* Exercise directions
Nothing but the lines from the one holding "You are a computer-use" through the last line of the material below should be set down, exactly and without images.

* Dataset entries
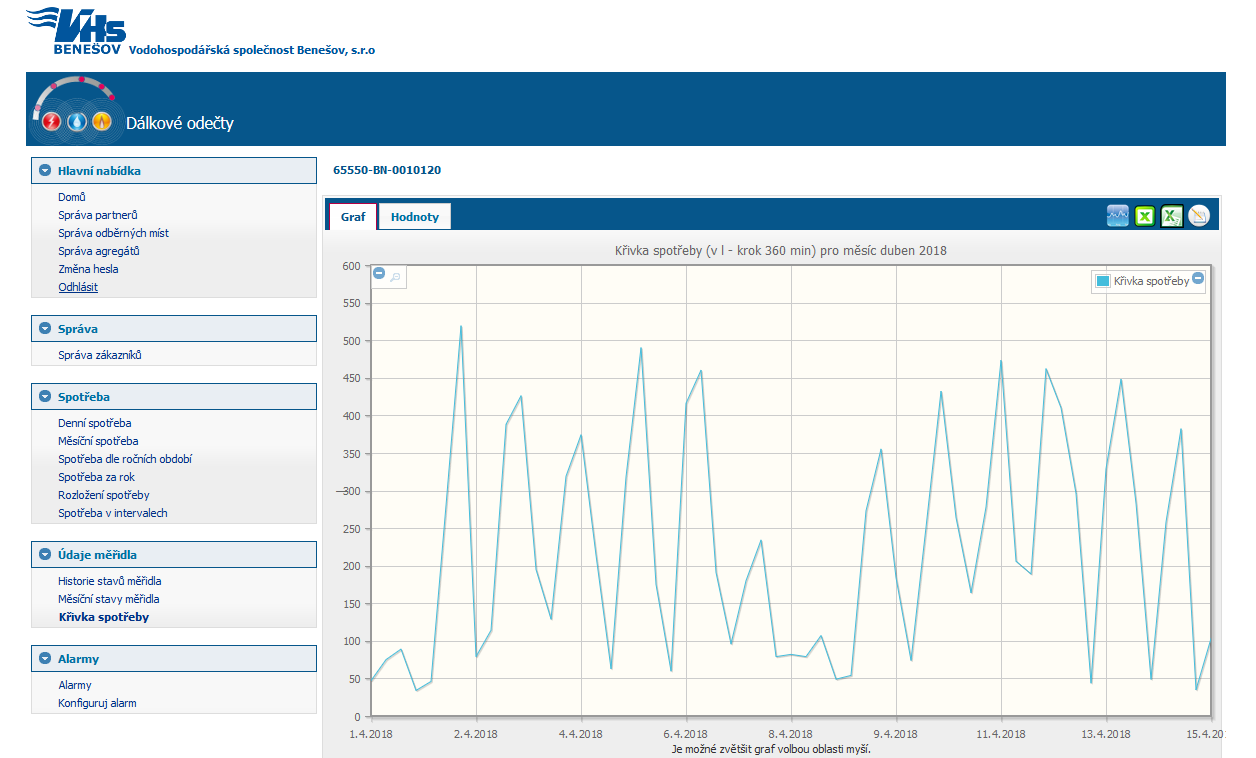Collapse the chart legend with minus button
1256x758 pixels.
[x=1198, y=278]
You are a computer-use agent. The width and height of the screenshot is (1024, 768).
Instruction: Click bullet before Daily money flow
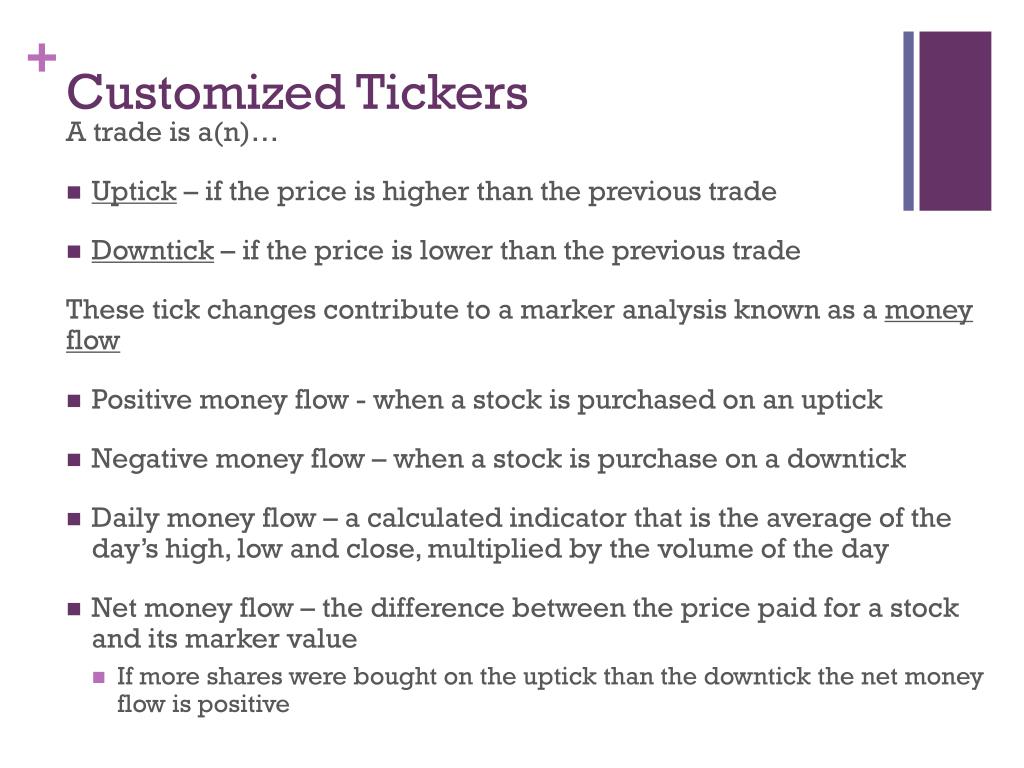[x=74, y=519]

* Answer box
You are a computer-use agent. The width and height of the screenshot is (1024, 768).
Instruction: Click bullet before Daily money flow
[x=74, y=519]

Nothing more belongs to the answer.